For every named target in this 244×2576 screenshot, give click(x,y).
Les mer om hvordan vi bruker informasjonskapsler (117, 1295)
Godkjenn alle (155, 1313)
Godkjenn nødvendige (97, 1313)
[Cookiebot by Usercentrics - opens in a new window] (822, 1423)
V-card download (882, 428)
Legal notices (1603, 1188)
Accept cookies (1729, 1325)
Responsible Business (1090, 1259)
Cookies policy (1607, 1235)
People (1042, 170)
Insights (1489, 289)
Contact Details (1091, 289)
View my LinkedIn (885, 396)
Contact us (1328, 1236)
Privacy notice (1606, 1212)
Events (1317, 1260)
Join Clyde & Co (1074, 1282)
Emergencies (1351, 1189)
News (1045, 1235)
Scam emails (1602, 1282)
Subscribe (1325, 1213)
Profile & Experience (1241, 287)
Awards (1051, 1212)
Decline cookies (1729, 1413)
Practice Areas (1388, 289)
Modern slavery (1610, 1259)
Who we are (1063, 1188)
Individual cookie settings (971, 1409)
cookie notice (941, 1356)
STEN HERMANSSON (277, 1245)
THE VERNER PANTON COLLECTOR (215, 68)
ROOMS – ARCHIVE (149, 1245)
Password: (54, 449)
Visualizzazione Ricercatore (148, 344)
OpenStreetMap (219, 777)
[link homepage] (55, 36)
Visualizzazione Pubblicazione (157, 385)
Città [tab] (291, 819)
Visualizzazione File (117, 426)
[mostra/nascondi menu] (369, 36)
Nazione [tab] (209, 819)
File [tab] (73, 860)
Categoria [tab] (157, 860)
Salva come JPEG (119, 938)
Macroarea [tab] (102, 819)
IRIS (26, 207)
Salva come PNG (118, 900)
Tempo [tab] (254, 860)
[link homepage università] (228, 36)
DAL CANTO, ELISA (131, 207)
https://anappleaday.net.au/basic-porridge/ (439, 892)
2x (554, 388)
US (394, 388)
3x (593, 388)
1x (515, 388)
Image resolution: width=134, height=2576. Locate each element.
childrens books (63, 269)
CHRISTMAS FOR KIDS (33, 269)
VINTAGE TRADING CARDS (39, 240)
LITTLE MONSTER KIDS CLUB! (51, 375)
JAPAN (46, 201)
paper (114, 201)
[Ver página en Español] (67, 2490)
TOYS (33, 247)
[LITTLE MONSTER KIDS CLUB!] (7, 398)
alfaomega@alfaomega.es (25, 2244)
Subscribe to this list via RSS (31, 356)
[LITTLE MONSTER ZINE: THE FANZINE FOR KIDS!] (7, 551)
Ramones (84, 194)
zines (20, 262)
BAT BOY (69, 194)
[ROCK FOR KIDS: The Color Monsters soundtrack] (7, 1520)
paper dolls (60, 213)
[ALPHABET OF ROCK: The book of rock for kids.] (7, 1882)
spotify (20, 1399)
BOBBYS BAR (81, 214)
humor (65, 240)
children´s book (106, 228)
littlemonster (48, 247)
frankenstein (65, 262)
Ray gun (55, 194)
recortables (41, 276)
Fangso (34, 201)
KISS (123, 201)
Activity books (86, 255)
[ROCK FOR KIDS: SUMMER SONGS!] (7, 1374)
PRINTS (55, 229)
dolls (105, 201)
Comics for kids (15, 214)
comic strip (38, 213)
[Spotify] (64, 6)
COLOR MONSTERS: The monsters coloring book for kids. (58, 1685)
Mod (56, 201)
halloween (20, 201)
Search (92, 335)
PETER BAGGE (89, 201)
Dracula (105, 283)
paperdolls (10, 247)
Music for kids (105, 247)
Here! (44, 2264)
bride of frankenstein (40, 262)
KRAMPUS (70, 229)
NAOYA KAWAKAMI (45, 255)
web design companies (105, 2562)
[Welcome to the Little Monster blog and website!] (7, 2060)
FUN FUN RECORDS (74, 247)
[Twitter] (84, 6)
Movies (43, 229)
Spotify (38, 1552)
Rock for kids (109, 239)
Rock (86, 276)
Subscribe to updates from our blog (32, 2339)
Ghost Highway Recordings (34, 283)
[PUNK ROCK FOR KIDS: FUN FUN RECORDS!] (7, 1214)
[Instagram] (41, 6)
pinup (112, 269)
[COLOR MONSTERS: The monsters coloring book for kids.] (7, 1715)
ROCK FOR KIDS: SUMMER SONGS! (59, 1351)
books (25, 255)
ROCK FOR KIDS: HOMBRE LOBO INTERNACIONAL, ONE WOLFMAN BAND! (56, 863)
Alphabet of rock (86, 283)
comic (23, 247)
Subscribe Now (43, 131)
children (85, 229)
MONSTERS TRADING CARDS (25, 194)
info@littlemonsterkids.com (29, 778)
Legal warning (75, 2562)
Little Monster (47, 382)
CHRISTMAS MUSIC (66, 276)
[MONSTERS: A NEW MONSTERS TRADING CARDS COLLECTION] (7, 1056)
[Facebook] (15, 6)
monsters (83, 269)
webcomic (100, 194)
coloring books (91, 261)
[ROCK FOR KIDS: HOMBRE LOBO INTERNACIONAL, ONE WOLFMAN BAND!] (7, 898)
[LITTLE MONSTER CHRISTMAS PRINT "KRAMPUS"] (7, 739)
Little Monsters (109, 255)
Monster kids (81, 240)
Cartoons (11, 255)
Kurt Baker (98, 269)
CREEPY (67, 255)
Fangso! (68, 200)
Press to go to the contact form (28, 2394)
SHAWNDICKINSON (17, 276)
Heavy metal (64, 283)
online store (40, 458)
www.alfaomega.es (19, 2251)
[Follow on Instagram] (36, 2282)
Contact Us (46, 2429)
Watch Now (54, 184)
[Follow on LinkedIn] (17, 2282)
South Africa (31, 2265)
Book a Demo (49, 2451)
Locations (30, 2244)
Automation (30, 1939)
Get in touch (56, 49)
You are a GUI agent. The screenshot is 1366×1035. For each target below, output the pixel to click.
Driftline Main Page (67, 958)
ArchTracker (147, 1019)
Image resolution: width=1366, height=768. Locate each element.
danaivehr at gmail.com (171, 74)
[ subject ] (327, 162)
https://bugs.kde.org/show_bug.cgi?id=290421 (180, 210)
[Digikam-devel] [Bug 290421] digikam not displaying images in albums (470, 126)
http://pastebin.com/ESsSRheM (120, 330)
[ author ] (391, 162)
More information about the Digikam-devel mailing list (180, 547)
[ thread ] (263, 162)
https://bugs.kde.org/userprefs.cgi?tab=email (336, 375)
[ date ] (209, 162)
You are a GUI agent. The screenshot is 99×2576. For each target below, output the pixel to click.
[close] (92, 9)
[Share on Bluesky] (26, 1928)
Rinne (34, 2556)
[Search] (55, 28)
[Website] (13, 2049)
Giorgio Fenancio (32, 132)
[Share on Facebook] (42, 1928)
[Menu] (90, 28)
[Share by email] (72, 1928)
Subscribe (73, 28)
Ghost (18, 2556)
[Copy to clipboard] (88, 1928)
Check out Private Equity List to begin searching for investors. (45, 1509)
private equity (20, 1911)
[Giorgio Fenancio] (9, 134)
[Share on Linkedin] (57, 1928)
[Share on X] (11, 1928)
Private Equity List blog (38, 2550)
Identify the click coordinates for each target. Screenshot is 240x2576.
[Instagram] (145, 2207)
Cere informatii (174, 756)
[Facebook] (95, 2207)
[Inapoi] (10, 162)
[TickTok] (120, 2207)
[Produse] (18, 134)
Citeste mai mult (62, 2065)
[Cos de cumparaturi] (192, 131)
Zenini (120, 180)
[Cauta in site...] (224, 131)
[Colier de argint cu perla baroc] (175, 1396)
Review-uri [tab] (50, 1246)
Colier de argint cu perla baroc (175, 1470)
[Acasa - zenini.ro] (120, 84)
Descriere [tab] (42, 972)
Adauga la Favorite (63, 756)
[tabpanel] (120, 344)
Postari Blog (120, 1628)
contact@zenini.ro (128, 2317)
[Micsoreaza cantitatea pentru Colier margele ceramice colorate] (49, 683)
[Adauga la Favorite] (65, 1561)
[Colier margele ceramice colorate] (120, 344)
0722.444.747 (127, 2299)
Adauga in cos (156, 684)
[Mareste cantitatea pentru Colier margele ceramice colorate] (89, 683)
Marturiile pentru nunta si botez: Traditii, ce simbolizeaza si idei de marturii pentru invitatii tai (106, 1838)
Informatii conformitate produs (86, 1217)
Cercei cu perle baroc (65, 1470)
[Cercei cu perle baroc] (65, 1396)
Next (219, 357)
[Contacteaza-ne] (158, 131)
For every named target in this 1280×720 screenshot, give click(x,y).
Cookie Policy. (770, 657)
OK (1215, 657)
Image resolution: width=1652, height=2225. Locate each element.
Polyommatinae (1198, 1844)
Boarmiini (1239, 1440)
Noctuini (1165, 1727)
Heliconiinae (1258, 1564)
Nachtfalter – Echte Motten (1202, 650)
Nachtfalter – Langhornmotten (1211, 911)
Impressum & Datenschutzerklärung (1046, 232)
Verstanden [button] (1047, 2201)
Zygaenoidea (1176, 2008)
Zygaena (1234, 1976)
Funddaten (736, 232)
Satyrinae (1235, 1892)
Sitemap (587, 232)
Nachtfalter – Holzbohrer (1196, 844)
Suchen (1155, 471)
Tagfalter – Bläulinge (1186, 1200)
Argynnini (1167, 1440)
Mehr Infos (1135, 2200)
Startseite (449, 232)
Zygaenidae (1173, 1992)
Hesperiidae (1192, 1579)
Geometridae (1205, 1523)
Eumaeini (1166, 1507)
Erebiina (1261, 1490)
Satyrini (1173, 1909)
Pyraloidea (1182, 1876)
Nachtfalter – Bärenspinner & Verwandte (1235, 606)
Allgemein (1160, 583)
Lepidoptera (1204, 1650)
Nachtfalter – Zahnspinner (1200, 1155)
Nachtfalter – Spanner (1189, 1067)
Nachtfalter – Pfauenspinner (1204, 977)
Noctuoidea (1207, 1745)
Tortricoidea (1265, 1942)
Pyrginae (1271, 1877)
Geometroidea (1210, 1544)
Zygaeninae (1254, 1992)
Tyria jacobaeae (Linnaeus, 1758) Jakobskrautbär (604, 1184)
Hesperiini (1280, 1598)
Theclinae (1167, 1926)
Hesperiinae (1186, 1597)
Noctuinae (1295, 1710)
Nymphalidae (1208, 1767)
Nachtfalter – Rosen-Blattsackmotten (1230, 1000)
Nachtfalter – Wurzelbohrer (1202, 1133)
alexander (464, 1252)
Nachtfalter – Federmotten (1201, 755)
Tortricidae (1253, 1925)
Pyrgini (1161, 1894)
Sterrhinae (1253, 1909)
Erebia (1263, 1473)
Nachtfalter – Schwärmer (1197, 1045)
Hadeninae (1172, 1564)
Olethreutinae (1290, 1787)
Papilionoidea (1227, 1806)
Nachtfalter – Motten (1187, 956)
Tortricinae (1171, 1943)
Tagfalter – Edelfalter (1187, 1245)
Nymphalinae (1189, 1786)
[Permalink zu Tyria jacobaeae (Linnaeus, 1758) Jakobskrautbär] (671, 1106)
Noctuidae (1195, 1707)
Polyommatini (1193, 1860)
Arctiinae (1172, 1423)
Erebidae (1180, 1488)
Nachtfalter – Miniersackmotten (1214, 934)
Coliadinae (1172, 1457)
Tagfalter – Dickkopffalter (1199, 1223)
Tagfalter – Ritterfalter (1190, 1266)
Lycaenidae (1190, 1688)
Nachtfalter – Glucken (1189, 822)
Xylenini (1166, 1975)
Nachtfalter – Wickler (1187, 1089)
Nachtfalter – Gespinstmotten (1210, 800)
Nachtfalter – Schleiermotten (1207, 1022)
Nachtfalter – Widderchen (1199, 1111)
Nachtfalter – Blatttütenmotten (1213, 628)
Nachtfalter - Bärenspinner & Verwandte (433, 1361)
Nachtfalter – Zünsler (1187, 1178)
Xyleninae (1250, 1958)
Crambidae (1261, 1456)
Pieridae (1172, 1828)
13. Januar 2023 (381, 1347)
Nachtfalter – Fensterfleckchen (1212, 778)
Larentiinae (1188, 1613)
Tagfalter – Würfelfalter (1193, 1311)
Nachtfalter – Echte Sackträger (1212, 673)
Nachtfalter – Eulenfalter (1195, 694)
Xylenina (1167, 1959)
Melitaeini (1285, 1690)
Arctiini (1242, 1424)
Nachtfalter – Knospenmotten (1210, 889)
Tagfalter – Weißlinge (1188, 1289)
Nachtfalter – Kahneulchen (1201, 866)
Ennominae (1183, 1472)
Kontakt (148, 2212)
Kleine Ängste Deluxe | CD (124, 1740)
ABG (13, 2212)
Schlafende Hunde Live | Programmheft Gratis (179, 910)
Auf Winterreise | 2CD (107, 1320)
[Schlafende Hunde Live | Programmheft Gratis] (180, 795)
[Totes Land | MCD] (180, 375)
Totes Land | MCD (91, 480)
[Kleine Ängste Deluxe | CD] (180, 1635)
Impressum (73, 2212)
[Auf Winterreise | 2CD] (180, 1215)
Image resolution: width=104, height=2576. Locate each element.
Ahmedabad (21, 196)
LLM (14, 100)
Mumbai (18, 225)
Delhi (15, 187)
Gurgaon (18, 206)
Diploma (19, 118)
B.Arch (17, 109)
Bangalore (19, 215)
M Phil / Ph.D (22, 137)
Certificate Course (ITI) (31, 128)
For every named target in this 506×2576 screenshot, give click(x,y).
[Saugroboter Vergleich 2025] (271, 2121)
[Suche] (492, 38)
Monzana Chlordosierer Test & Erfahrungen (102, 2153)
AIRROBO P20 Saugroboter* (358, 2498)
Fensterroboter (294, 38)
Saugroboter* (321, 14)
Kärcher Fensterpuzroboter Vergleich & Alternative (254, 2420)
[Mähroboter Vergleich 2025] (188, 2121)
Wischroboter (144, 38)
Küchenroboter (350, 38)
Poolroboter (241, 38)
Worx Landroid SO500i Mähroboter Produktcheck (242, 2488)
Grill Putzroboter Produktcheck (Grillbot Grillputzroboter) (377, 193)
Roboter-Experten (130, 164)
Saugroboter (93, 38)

★ ★ ★ ★

*WORK ITEM:* Look above for the line with "Legal notices (1603, 1188)" and the line with "Events (1317, 1260)"; transcribe both and all lines in between, exactly, and nothing else.

*FINAL ANSWER:*
Legal notices (1603, 1188)
Accept cookies (1729, 1325)
Responsible Business (1090, 1259)
Cookies policy (1607, 1235)
People (1042, 170)
Insights (1489, 289)
Contact Details (1091, 289)
View my LinkedIn (885, 396)
Contact us (1328, 1236)
Privacy notice (1606, 1212)
Events (1317, 1260)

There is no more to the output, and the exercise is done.